Masallarla
çocuklarımıza nasıl bir dünya
görüşü
kazandırmaktayız, bu önemlidir. Uzun yıllardan beri batı
kaynaklı
masallarla
çocuklarımızı
büyüttüğümüz
düşünülürse, 2005’den
itibaren
geçirildiğimiz
bireyci eğitim sistemine nasıl hazırlandığımız daha iyi
anlaşılmaktadır.
Felsefe dersini liselerden kaldırmakla buna çanak
tutmuşluğumuz
da cabası.
Masallarla çocuğun
beynine ektiğimiz nedir diye şöyle
bir bakacak olursak neleri görürüz?
Masalın her bir kahramanının
dünya görüşü, onların
olaylara nasıl yön verdikleri, sonucu nasıl şekillendirdikleri
önemlidir.
Çünkü, çocuğa iyi ile
kötüyü bu kahramanlar aracılığıyla anlatırız.
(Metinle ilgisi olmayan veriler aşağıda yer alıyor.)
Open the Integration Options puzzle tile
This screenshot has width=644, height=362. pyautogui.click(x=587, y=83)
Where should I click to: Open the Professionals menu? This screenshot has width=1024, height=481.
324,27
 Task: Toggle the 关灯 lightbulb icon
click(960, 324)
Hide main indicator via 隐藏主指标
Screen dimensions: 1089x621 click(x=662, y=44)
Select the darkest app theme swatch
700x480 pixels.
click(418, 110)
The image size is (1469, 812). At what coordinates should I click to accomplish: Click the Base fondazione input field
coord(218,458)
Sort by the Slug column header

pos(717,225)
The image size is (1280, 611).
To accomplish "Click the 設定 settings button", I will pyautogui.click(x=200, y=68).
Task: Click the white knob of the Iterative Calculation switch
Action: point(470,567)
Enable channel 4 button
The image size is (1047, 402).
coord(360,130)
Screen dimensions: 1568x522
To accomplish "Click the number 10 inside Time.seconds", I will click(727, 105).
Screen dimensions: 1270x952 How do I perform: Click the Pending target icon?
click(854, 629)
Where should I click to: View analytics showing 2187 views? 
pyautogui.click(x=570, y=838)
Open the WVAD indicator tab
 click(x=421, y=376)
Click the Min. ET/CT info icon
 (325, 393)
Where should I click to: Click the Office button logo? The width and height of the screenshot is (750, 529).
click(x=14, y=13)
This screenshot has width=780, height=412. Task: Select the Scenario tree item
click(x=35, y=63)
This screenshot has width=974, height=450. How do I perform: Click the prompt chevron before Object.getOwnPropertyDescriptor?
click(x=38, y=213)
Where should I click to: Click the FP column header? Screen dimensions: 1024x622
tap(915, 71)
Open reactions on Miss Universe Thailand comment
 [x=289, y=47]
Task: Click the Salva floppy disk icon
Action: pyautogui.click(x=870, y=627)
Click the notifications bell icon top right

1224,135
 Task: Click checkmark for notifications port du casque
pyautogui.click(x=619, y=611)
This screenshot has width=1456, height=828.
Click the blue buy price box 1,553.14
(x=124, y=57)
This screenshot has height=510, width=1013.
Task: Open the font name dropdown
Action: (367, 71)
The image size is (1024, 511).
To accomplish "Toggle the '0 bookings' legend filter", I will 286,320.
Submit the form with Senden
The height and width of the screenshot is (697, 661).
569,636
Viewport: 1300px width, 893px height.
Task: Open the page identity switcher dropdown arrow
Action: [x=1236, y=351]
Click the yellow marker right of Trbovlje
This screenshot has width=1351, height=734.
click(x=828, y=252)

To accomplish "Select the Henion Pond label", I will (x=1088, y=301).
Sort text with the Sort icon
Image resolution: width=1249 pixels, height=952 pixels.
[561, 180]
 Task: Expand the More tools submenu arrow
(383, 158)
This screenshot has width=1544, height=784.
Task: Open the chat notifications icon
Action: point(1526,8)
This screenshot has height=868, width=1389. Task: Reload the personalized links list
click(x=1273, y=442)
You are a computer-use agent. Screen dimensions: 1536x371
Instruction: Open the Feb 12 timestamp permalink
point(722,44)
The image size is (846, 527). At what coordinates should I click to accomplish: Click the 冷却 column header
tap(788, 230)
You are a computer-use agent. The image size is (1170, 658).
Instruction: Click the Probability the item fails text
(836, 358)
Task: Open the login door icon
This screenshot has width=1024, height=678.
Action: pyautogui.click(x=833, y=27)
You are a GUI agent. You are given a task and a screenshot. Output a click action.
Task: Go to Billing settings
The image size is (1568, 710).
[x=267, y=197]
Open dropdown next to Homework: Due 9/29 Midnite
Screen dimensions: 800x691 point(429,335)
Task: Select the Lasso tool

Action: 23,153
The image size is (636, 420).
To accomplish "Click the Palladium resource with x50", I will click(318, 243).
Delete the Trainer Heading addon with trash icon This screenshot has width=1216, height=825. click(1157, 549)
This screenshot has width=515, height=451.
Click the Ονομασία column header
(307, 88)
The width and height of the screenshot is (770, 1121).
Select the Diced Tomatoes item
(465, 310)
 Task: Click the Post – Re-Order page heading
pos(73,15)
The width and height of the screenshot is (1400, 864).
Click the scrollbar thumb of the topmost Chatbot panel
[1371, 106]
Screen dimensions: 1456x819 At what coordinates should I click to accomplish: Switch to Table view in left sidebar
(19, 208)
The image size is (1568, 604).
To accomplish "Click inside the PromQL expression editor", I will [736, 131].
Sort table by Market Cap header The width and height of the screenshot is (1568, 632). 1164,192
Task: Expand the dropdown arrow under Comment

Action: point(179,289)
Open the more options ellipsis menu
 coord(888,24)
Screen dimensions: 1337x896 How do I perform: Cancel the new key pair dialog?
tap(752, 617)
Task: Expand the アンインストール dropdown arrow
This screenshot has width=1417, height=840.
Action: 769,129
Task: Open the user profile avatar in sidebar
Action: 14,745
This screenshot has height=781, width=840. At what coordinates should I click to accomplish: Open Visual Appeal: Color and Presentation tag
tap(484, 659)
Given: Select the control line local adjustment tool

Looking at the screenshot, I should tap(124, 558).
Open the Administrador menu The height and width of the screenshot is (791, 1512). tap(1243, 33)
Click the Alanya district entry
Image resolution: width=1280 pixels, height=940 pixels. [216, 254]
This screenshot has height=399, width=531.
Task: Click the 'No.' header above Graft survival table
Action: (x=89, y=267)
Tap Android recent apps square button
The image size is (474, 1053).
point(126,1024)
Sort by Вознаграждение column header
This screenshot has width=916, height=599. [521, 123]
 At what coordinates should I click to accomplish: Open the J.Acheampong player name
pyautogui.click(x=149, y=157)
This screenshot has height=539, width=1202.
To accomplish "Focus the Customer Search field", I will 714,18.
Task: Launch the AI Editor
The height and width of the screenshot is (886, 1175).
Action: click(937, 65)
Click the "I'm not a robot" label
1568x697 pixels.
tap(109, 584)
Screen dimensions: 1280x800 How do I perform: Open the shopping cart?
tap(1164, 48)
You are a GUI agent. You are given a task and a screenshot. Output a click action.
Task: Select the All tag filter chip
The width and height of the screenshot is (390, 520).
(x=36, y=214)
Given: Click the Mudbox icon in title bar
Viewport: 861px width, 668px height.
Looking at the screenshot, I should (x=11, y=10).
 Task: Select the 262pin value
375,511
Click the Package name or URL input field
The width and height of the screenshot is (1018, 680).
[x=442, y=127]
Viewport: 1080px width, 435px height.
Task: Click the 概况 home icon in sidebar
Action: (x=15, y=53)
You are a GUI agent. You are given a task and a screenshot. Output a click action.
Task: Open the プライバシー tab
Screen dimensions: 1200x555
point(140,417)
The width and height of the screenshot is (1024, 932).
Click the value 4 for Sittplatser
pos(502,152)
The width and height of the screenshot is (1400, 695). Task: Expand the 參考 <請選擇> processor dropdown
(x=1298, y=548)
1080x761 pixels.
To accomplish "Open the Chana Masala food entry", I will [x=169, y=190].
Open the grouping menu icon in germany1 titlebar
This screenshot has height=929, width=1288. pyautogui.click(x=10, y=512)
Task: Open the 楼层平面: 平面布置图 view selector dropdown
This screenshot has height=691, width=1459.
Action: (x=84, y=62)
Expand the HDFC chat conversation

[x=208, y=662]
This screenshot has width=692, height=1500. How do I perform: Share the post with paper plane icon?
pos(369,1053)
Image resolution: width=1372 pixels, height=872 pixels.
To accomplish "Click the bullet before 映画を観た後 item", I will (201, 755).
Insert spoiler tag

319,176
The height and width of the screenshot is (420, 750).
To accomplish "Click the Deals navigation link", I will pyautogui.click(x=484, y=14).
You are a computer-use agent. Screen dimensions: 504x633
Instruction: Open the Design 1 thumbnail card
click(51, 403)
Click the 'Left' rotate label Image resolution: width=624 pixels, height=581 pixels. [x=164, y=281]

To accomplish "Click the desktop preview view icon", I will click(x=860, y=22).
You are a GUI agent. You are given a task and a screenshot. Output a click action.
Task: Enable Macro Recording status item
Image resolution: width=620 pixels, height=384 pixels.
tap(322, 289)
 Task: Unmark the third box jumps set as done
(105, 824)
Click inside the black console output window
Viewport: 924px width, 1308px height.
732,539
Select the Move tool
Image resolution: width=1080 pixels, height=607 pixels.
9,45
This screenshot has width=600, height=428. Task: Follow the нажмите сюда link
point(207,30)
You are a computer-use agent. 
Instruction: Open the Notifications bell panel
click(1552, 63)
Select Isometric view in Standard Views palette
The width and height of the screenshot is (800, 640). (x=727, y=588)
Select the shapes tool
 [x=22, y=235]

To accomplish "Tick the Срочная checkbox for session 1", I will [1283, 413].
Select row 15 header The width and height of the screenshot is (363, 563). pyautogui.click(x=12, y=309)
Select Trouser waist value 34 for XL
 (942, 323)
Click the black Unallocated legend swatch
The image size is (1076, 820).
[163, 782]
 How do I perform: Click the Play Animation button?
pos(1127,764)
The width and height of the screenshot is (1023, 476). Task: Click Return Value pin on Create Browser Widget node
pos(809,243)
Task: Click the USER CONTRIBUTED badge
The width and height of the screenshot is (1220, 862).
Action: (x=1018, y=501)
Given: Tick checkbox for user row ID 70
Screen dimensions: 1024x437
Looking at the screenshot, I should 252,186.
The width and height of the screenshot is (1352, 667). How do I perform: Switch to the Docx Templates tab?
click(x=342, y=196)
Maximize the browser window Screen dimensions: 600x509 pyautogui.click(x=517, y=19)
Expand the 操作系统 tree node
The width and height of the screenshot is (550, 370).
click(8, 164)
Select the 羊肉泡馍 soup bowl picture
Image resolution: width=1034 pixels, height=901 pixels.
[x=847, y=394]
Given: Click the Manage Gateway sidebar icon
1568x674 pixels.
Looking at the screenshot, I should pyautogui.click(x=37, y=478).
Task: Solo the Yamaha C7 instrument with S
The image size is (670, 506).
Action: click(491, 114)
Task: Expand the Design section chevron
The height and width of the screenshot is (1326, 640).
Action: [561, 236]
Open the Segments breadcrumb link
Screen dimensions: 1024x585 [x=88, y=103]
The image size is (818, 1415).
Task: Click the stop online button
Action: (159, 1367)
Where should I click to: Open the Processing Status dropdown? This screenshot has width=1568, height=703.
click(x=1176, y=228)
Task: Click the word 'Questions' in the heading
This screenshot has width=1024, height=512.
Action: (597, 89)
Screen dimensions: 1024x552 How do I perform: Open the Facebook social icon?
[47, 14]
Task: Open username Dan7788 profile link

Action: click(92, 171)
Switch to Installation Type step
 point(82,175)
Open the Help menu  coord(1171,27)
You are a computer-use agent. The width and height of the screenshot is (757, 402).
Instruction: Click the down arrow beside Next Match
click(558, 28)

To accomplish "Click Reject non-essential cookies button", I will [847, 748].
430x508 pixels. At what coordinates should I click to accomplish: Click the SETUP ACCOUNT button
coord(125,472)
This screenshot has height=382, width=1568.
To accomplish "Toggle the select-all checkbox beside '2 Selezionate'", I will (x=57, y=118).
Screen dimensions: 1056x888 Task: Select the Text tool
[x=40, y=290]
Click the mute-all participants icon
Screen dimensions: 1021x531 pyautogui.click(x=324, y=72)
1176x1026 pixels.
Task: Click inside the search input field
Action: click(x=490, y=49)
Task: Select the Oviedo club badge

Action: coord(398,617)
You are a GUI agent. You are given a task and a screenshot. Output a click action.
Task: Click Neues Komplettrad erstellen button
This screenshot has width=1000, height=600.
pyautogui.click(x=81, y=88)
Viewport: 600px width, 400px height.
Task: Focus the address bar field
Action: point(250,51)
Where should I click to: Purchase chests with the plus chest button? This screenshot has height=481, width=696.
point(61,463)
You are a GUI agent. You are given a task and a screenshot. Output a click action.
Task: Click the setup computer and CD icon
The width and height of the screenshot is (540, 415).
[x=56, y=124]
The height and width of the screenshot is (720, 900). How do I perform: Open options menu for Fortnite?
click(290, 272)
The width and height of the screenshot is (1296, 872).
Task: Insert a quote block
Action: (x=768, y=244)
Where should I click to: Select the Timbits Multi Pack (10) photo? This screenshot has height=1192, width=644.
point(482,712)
Masalın ana fikrini
etkileyen felsefe iyi
insan modeli olan kahramanın bakış açısıdır. Sonucu
belirleyen odur. Aynı
masalı defalarca dinleyen çocuk bu felsefeyle, bu
dünya görüşüyle şekillenir,
insanları ve dünyayı o pencereden görmeye başlar.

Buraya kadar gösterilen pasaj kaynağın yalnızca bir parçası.